Now we have the Lord's Supper, an ordinance of God for His Church, by which we partake of that salvation that is ours in Christ, the salvation which fulfilled that to which the Passover pointed. Christ instituted the Lord's Supper on the evening when He partook of the last Passover with His disciples. There in the upper room, after taking of that Old Testament ordinance, Jesus took from that feast two elements that were on the table before Him, the bread and the wine, and constituted them a new ordinance, a holy sacrament. So we read in Mark 14:22-24: "And as they did eat, Jesus took bread, and blessed, and brake it, and gave to them, and said, Take, eat, this is my body. And he took the cup, and when he had given thanks, he gave it to them: and they all drank of it. And he said unto them, This is my blood of the new testament, which is shed for many." He did this, you understand, after telling His disciples that the time had come that He would be betrayed. He did this, setting vividly before them the truth that His blood would now be shed for the washing away of their sins. "This is my blood...which is shed for many." So Jesus pointed to Himself as the fulfillment of the Passover lamb.

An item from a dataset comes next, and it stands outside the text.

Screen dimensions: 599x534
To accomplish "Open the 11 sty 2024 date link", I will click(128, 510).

And so we are given the ordinance of the Lord's Supper, called to the table of the covenant, where Christ Himself is the fulfillment of that relationship which God has established with His Church out of His own good pleasure. We have no lamb any longer, at the feast table of the Lord. Christ observed with His disciples the last passover. With His eyes fixed on Calvary, and that work which He came to perform, He instituted this sacrament as a sign and seal of the fulfillment which is in Him. Now Christ has shed His blood. We don't have a mere symbol any longer, a lamb. We have the Lamb. We have His body, His blood, as signified in the elements of the bread and the wine.

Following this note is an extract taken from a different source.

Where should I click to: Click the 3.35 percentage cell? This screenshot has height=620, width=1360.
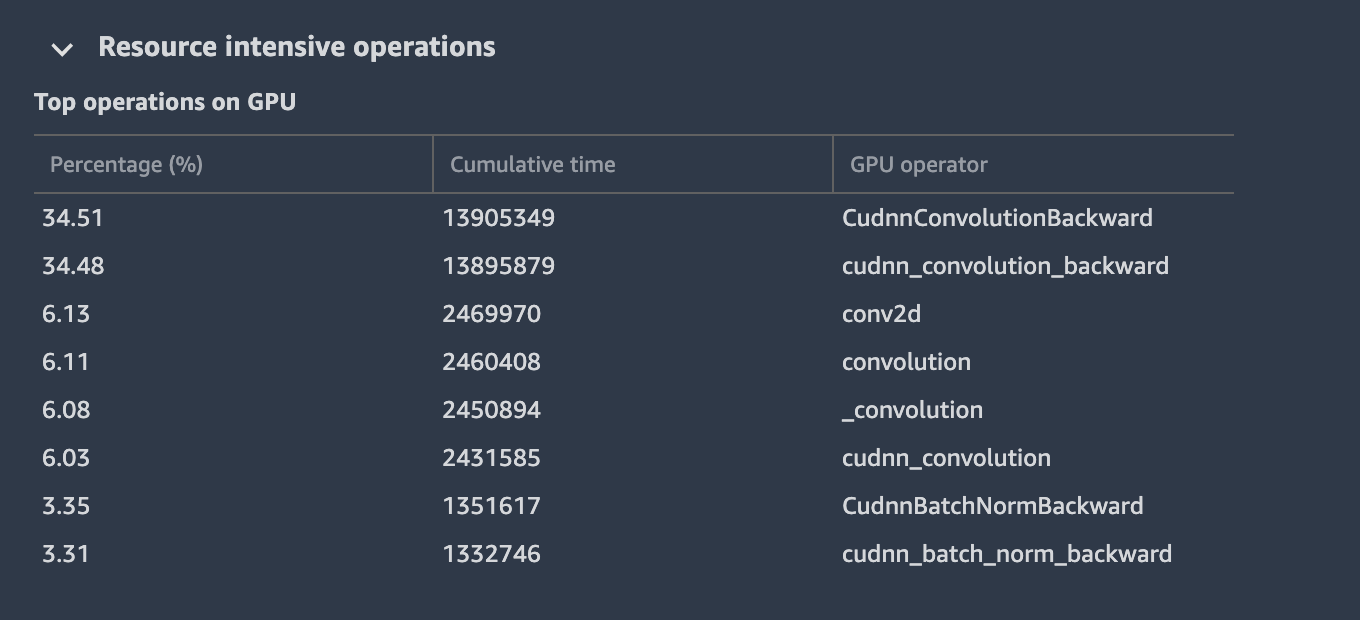pos(66,506)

AT THAT TABLE OF THE LORD THERE IS RICH SYMBOLISM, ALL POINTING TO THE COVENANT FELLOWSHIP THAT WE ENJOY WITH GOD IN CHRIST.

I speak this morning of the table of the covenant. At the Lord's table we enter into fellowship with Jehovah our Redeemer. We do that not only in the Lord's Supper. We do that in every worship service. Whenever we enter God's house truly to worship in spirit and truth, we enter into fellowship with God. Worship is fellowship with the Holy One. And especially in the preaching of the Word, as we have considered many times before and as is our own experience, we enjoy God's fellowship with us as He speaks, conversing with us and taking us into His own life of fellowship and love. We do that in the communion of saints, expressing our oneness in the faith with every member of Christ's body. If we don't do that, God will not receive us. But that is what we do when we worship. And that fellowship is confirmed richly in the Lord's Supper. In communion with one another, in the bond of love, as sinners alike redeemed by Christ, we are taken into the fellowship of God. We confess our enjoyment of that when we partake in faith of this Supper of our Lord. And we confess that the only way we have such a blessed place in the Church of God is by the broken body and shed blood of our Savior.

And so we have bread and wine. As we read in John 6, Jesus said, "I am the Bread of life." He explains. "I am the living bread which came down from heaven: if any man eat of this bread, he shall live for ever: and the bread that I will give is my flesh, which I will give for the life of the world" (John 6:51). "Then Jesus said unto them, Verily, verily, I say unto you, Except ye eat the flesh of the Son of man, and drink his blood, ye have no life in you. Whoso eateth my flesh, and drinketh my blood, hath eternal life; and I will raise him up at the last day. For my flesh is meat indeed, and my blood is drink indeed. He that eateth my flesh, and drinketh my blood, dwelleth in me, and I in him" (John 6:53-56). Then there is the wine. Wine is the symbol of joy, of that which is extra. Notice, I don't say "of that which is excess." To consume excess wine is to abuse the very symbol given by God in that drink. It is to sin against God. But wine is the symbol of that which is extra. When Jesus delivers us from sin, He doesn't simply lead us back to what we had in Adam. But He leads us into the everlasting life of heavenly perfection and joy, covenant fellowship with Jehovah in Jesus Christ.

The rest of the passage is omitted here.